In the Learn to Swim section of this course you learned how the use of life jackets and other flotation devices dramatically increase the time it takes to learn how to swim. Don't burden and put at risk those in your charge by putting them in life jackets and allowing them to participate in an activity for which they are not ready. Keep them dry and safe until they learn to swim.
I recommend that you do not let your non-swimming child be out of your sight in the swimming pool...ever. Until your child learns to swim, you should not leave the spectator area of swimming lessons to get a coffee, or use the phone, or run an errand. Keep your non-swimming child in your sight at all times - even when they are under the supervision of the swimming instructor. If your non-swimming child is in or near the water there is a very real need to protect her from drowning.
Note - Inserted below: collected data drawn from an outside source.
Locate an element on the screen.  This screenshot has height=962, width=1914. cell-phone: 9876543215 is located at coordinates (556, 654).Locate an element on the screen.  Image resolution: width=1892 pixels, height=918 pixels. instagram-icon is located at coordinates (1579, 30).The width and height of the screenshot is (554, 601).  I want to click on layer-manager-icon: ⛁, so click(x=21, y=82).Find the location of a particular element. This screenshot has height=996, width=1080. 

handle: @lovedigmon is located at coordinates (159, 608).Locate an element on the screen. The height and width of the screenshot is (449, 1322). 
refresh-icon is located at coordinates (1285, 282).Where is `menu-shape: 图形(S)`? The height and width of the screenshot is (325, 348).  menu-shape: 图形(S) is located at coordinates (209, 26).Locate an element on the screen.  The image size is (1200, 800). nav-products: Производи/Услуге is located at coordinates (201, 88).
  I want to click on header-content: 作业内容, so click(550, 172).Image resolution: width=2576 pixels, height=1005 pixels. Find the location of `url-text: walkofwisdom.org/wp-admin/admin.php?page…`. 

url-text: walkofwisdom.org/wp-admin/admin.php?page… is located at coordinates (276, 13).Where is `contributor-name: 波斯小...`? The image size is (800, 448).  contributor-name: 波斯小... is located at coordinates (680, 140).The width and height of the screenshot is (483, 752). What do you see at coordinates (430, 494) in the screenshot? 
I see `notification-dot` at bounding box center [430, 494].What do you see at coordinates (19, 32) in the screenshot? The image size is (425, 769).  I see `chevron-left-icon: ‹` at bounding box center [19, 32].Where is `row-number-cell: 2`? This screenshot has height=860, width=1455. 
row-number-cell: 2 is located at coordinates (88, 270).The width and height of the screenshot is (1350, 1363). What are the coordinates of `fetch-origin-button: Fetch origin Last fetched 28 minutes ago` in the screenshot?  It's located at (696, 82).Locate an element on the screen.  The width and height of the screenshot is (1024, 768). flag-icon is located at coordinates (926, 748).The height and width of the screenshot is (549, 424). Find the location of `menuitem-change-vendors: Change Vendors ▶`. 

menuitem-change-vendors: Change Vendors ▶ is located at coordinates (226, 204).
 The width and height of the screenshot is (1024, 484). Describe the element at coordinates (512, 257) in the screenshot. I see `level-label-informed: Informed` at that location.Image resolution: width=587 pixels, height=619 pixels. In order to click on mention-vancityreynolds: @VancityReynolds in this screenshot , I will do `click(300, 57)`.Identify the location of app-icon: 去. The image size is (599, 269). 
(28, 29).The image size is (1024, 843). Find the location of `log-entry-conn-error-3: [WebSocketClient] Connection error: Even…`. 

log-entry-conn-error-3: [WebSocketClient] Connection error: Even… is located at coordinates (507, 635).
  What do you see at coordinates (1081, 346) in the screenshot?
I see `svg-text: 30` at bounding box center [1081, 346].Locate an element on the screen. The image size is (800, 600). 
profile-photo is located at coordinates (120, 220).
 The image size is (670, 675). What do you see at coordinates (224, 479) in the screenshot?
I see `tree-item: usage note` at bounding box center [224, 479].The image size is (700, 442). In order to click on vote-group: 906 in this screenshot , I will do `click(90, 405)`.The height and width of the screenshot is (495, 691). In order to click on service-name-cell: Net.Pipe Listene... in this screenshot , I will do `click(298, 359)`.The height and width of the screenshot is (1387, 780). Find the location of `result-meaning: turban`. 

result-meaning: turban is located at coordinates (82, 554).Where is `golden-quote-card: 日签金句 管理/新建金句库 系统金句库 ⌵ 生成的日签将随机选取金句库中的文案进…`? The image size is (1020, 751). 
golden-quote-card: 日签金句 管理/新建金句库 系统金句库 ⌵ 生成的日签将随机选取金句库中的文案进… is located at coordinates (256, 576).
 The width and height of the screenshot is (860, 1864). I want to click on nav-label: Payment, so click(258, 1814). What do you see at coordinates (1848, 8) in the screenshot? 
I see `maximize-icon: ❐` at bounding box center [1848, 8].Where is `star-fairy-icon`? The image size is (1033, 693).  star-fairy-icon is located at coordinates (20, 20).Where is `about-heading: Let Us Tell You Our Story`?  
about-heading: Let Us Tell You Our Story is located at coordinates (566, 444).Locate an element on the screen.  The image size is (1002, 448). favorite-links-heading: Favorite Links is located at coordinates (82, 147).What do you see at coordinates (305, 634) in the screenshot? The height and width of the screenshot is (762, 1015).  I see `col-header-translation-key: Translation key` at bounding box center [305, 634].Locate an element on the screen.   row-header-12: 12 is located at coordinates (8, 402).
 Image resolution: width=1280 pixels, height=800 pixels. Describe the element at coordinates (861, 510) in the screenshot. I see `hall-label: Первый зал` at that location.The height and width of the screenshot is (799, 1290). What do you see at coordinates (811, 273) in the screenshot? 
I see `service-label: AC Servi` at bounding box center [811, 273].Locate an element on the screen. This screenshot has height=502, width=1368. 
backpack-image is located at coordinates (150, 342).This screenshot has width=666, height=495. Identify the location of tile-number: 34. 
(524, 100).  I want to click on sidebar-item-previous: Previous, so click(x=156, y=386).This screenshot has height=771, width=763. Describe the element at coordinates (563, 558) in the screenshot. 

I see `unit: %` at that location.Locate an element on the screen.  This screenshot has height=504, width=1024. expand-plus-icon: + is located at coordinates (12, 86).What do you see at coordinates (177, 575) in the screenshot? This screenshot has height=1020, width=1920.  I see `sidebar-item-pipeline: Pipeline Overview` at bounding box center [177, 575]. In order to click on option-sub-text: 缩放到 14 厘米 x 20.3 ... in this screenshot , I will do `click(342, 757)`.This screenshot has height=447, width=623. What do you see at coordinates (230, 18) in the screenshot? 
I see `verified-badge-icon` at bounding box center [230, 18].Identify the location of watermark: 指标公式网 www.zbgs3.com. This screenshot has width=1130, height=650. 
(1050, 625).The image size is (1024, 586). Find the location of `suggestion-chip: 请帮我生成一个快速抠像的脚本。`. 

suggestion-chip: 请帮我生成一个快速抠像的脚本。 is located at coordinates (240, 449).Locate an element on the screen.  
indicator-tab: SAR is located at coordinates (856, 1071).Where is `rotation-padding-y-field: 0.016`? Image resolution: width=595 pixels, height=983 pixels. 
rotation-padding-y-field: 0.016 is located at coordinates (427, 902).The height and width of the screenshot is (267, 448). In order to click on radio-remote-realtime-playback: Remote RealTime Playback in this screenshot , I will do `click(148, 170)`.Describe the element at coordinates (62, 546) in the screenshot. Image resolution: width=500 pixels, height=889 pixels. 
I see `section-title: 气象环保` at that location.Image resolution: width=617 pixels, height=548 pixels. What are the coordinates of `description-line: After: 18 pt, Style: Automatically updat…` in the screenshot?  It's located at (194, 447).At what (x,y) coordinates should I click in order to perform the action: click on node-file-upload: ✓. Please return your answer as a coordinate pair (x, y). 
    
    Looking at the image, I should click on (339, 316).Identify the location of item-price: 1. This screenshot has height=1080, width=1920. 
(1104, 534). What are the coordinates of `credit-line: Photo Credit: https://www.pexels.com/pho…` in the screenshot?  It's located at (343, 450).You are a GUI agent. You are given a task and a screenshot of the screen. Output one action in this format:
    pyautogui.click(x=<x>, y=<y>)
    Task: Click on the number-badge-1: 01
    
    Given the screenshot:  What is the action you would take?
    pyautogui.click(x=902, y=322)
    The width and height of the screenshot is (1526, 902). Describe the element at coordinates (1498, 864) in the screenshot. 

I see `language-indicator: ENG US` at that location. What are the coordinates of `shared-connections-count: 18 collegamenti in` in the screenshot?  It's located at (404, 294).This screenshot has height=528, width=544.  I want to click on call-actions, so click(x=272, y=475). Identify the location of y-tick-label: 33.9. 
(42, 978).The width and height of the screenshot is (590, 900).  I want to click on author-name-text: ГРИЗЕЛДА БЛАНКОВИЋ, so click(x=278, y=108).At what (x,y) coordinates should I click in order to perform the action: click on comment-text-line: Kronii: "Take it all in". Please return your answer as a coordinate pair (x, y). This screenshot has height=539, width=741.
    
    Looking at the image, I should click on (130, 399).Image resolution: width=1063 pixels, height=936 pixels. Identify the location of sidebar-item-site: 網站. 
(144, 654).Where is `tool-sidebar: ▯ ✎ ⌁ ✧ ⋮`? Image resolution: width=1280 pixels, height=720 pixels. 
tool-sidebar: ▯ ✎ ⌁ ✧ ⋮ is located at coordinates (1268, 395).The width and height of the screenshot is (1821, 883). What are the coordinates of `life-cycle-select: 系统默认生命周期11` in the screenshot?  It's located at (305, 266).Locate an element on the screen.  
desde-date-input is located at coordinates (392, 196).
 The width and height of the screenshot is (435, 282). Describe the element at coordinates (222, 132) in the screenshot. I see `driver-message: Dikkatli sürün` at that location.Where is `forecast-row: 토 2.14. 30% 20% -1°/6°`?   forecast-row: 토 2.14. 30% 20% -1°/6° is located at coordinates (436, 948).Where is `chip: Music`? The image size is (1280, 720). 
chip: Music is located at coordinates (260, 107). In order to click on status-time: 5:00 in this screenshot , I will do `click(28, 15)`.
Once your child learns to swim, you can use that time for errands while a swimming child has a lesson or swim team practice. If there is swimming offered at day care, school, or camp, and you cannot be there to watch your non-swimming child, do not let your child participate. Make time for lessons when you can be present to ensure your child's safety in the water. Never allow a babysitter to take your non-swimming child to the pool - even if the pool is in your own back yard. Teach your child to swim first.
How do you know if your child knows how to swim well enough to be in the care of someone else? Can he/she S.W.I.M.? Review the Learn-to-swim section of this course.
A skilled swimmer can have lots of fun and develop stronger swimming skills by participating in group swimming activities. However, no one is ever drown-proof or water-safe. An important lesson to teach your children is, “If you see something, say something!” Sometimes swimmers in a pool have seen another swimmer in distress and not reported it, with tragic results. It’s never to early to learn to watch out for each other in this world.
Memorize these two keys to drowning prevention.
REAL WORLD LESSONS
From the article: The 6-year-old was under the care of counselors at the “Fun in the Sun” camp program.
Court documents show the boy did not know how to swim, and camp counselors were aware.
“He ends up on the bottom of the pool, with his head underwater in a vertical position for nine minutes and 20 seconds,” said Duda family attorney Brad Cosgrove.
From the article: Witnesses said the teenager was discovered at the bottom of the pool during a physical education class. A staff member jumped in to pull him out and perform cardiopulmonary resuscitation but the teen was later pronounced dead at a hospital.
It wasn't immediately clear how long the boy had been in the pool. His death is under investigation.
From the article: Kamau was attending the final day of Camp Cricket summer day camp when he disappeared after lunch. The 13 campers in his group, accompanied by three camp staff members, had been allowed to splash in shallow water, according to investigators.
But Kamau somehow wandered away unnoticed by the adults with his group. After he was noticed missing, it took another half-hour to locate him in the water. He was unresponsive and later died at the hospital.